SUPPLIED INFORMATION:

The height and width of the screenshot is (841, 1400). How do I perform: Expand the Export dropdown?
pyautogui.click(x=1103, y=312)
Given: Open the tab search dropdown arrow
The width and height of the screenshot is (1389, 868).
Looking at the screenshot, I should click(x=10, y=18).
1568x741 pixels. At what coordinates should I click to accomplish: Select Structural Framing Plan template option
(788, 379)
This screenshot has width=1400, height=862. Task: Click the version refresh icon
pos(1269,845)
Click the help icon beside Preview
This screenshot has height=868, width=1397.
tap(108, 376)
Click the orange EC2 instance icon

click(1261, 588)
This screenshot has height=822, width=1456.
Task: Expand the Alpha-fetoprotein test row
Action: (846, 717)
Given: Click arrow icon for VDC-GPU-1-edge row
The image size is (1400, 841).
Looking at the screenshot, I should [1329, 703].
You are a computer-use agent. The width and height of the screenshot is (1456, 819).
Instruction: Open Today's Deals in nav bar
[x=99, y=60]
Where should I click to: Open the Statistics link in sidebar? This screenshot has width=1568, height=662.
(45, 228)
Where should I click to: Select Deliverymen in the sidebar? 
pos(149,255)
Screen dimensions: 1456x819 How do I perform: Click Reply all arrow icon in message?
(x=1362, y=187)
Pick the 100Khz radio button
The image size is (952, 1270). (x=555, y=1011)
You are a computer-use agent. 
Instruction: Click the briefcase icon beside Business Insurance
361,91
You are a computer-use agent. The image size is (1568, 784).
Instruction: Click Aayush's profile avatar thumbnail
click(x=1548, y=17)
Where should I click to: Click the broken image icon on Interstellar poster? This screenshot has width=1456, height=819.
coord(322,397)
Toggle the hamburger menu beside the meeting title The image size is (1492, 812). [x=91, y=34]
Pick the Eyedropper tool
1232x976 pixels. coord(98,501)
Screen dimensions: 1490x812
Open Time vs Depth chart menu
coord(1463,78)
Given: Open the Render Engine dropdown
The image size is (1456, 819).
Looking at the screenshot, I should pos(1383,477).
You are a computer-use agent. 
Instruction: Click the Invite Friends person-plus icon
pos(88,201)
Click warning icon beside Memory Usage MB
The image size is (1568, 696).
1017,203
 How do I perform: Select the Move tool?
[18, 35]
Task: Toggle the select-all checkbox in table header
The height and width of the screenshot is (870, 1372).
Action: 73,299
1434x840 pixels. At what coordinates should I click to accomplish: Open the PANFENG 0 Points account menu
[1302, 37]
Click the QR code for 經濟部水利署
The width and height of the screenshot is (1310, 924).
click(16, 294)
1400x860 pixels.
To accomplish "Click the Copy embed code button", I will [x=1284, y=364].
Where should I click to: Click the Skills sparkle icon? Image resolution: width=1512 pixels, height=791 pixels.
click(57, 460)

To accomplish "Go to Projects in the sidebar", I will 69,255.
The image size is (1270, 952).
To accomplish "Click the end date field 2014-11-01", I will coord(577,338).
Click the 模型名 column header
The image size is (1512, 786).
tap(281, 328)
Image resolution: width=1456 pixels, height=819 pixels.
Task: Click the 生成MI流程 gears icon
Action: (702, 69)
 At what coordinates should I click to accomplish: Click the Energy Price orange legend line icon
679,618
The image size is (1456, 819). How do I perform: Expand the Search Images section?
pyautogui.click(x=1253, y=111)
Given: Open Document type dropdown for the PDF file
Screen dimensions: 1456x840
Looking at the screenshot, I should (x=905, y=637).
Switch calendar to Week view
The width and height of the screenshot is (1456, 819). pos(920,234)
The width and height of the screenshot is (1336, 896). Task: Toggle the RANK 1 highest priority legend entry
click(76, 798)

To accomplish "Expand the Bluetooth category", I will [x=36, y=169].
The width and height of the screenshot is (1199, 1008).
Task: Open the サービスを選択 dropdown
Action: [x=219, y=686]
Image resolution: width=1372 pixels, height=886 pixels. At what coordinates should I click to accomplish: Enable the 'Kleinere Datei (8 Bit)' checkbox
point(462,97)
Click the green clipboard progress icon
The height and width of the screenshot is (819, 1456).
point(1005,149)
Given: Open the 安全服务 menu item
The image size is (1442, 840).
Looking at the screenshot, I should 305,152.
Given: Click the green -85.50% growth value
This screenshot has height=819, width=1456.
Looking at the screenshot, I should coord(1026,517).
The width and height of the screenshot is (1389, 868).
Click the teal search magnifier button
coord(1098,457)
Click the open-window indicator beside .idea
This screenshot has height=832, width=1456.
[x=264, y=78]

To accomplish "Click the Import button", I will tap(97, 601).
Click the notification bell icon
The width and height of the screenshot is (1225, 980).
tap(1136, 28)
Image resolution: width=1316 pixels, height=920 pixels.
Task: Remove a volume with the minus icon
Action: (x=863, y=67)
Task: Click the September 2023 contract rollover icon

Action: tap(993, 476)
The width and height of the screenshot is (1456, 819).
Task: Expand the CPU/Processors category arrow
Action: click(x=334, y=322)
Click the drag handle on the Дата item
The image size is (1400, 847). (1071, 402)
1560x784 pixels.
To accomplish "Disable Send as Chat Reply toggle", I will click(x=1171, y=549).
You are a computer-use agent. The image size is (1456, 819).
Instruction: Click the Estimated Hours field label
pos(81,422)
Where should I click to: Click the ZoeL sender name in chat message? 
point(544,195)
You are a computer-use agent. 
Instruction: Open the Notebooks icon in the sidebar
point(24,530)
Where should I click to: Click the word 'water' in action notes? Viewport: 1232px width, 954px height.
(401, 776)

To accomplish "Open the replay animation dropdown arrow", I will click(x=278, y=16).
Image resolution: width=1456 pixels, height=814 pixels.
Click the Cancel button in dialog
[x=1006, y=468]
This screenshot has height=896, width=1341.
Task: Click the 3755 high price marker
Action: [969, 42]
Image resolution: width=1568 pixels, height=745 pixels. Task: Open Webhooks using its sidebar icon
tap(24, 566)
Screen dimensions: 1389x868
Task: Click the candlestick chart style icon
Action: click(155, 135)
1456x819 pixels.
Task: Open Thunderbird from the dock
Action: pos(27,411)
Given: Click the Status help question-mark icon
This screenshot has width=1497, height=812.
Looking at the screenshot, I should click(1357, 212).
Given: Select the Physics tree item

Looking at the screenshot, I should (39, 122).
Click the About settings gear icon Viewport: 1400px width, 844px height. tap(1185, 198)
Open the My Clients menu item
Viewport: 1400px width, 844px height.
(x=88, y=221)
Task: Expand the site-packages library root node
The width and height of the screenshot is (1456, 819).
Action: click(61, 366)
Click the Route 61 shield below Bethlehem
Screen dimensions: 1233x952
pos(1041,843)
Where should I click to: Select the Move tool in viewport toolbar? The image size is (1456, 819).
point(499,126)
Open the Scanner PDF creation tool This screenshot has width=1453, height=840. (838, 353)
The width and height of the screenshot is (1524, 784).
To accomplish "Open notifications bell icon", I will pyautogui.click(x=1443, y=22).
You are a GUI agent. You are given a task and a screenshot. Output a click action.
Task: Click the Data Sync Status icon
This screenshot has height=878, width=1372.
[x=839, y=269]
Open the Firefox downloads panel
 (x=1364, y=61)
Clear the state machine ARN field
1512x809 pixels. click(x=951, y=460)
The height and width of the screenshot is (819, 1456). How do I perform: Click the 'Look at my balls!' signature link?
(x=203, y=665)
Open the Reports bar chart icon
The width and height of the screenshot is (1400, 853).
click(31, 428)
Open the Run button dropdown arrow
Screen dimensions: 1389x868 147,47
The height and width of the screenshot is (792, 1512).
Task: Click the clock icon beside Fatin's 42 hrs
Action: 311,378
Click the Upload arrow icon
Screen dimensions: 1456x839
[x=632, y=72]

WHAT YOU SHOULD DO:
Reproduce the entire listing above exactly, leaving nothing out.

RESULT FOR THIS EXERCISE:
The height and width of the screenshot is (841, 1400). How do I perform: Expand the Export dropdown?
pyautogui.click(x=1103, y=312)
Given: Open the tab search dropdown arrow
The width and height of the screenshot is (1389, 868).
Looking at the screenshot, I should click(x=10, y=18).
1568x741 pixels. At what coordinates should I click to accomplish: Select Structural Framing Plan template option
(788, 379)
This screenshot has width=1400, height=862. Task: Click the version refresh icon
pos(1269,845)
Click the help icon beside Preview
This screenshot has height=868, width=1397.
tap(108, 376)
Click the orange EC2 instance icon

click(1261, 588)
This screenshot has height=822, width=1456.
Task: Expand the Alpha-fetoprotein test row
Action: (846, 717)
Given: Click arrow icon for VDC-GPU-1-edge row
The image size is (1400, 841).
Looking at the screenshot, I should [1329, 703].
You are a computer-use agent. The width and height of the screenshot is (1456, 819).
Instruction: Open Today's Deals in nav bar
[x=99, y=60]
Where should I click to: Open the Statistics link in sidebar? This screenshot has width=1568, height=662.
(45, 228)
Where should I click to: Select Deliverymen in the sidebar? 
pos(149,255)
Screen dimensions: 1456x819 How do I perform: Click Reply all arrow icon in message?
(x=1362, y=187)
Pick the 100Khz radio button
The image size is (952, 1270). (x=555, y=1011)
You are a computer-use agent. 
Instruction: Click the briefcase icon beside Business Insurance
361,91
You are a computer-use agent. The image size is (1568, 784).
Instruction: Click Aayush's profile avatar thumbnail
click(x=1548, y=17)
Where should I click to: Click the broken image icon on Interstellar poster? This screenshot has width=1456, height=819.
coord(322,397)
Toggle the hamburger menu beside the meeting title The image size is (1492, 812). [x=91, y=34]
Pick the Eyedropper tool
1232x976 pixels. coord(98,501)
Screen dimensions: 1490x812
Open Time vs Depth chart menu
coord(1463,78)
Given: Open the Render Engine dropdown
The image size is (1456, 819).
Looking at the screenshot, I should pos(1383,477).
You are a computer-use agent. 
Instruction: Click the Invite Friends person-plus icon
pos(88,201)
Click warning icon beside Memory Usage MB
The image size is (1568, 696).
1017,203
 How do I perform: Select the Move tool?
[18, 35]
Task: Toggle the select-all checkbox in table header
The height and width of the screenshot is (870, 1372).
Action: 73,299
1434x840 pixels. At what coordinates should I click to accomplish: Open the PANFENG 0 Points account menu
[1302, 37]
Click the QR code for 經濟部水利署
The width and height of the screenshot is (1310, 924).
click(16, 294)
1400x860 pixels.
To accomplish "Click the Copy embed code button", I will [x=1284, y=364].
Where should I click to: Click the Skills sparkle icon? Image resolution: width=1512 pixels, height=791 pixels.
click(57, 460)

To accomplish "Go to Projects in the sidebar", I will 69,255.
The image size is (1270, 952).
To accomplish "Click the end date field 2014-11-01", I will coord(577,338).
Click the 模型名 column header
The image size is (1512, 786).
tap(281, 328)
Image resolution: width=1456 pixels, height=819 pixels.
Task: Click the 生成MI流程 gears icon
Action: (702, 69)
 At what coordinates should I click to accomplish: Click the Energy Price orange legend line icon
679,618
The image size is (1456, 819). How do I perform: Expand the Search Images section?
pyautogui.click(x=1253, y=111)
Given: Open Document type dropdown for the PDF file
Screen dimensions: 1456x840
Looking at the screenshot, I should (x=905, y=637).
Switch calendar to Week view
The width and height of the screenshot is (1456, 819). pos(920,234)
The width and height of the screenshot is (1336, 896). Task: Toggle the RANK 1 highest priority legend entry
click(76, 798)

To accomplish "Expand the Bluetooth category", I will [x=36, y=169].
The width and height of the screenshot is (1199, 1008).
Task: Open the サービスを選択 dropdown
Action: [x=219, y=686]
Image resolution: width=1372 pixels, height=886 pixels. At what coordinates should I click to accomplish: Enable the 'Kleinere Datei (8 Bit)' checkbox
point(462,97)
Click the green clipboard progress icon
The height and width of the screenshot is (819, 1456).
point(1005,149)
Given: Open the 安全服务 menu item
The image size is (1442, 840).
Looking at the screenshot, I should 305,152.
Given: Click the green -85.50% growth value
This screenshot has height=819, width=1456.
Looking at the screenshot, I should coord(1026,517).
The width and height of the screenshot is (1389, 868).
Click the teal search magnifier button
coord(1098,457)
Click the open-window indicator beside .idea
This screenshot has height=832, width=1456.
[x=264, y=78]

To accomplish "Click the Import button", I will tap(97, 601).
Click the notification bell icon
The width and height of the screenshot is (1225, 980).
tap(1136, 28)
Image resolution: width=1316 pixels, height=920 pixels.
Task: Remove a volume with the minus icon
Action: (x=863, y=67)
Task: Click the September 2023 contract rollover icon

Action: tap(993, 476)
The width and height of the screenshot is (1456, 819).
Task: Expand the CPU/Processors category arrow
Action: click(x=334, y=322)
Click the drag handle on the Дата item
The image size is (1400, 847). (1071, 402)
1560x784 pixels.
To accomplish "Disable Send as Chat Reply toggle", I will click(x=1171, y=549).
You are a computer-use agent. The image size is (1456, 819).
Instruction: Click the Estimated Hours field label
pos(81,422)
Where should I click to: Click the ZoeL sender name in chat message? 
point(544,195)
You are a computer-use agent. 
Instruction: Open the Notebooks icon in the sidebar
point(24,530)
Where should I click to: Click the word 'water' in action notes? Viewport: 1232px width, 954px height.
(401, 776)

To accomplish "Open the replay animation dropdown arrow", I will click(x=278, y=16).
Image resolution: width=1456 pixels, height=814 pixels.
Click the Cancel button in dialog
[x=1006, y=468]
This screenshot has height=896, width=1341.
Task: Click the 3755 high price marker
Action: [969, 42]
Image resolution: width=1568 pixels, height=745 pixels. Task: Open Webhooks using its sidebar icon
tap(24, 566)
Screen dimensions: 1389x868
Task: Click the candlestick chart style icon
Action: click(155, 135)
1456x819 pixels.
Task: Open Thunderbird from the dock
Action: pos(27,411)
Given: Click the Status help question-mark icon
This screenshot has width=1497, height=812.
Looking at the screenshot, I should click(1357, 212).
Given: Select the Physics tree item

Looking at the screenshot, I should (39, 122).
Click the About settings gear icon Viewport: 1400px width, 844px height. tap(1185, 198)
Open the My Clients menu item
Viewport: 1400px width, 844px height.
(x=88, y=221)
Task: Expand the site-packages library root node
The width and height of the screenshot is (1456, 819).
Action: click(61, 366)
Click the Route 61 shield below Bethlehem
Screen dimensions: 1233x952
pos(1041,843)
Where should I click to: Select the Move tool in viewport toolbar? The image size is (1456, 819).
point(499,126)
Open the Scanner PDF creation tool This screenshot has width=1453, height=840. (838, 353)
The width and height of the screenshot is (1524, 784).
To accomplish "Open notifications bell icon", I will pyautogui.click(x=1443, y=22).
You are a GUI agent. You are given a task and a screenshot. Output a click action.
Task: Click the Data Sync Status icon
This screenshot has height=878, width=1372.
[x=839, y=269]
Open the Firefox downloads panel
 (x=1364, y=61)
Clear the state machine ARN field
1512x809 pixels. click(x=951, y=460)
The height and width of the screenshot is (819, 1456). How do I perform: Click the 'Look at my balls!' signature link?
(x=203, y=665)
Open the Reports bar chart icon
The width and height of the screenshot is (1400, 853).
click(31, 428)
Open the Run button dropdown arrow
Screen dimensions: 1389x868 147,47
The height and width of the screenshot is (792, 1512).
Task: Click the clock icon beside Fatin's 42 hrs
Action: 311,378
Click the Upload arrow icon
Screen dimensions: 1456x839
[x=632, y=72]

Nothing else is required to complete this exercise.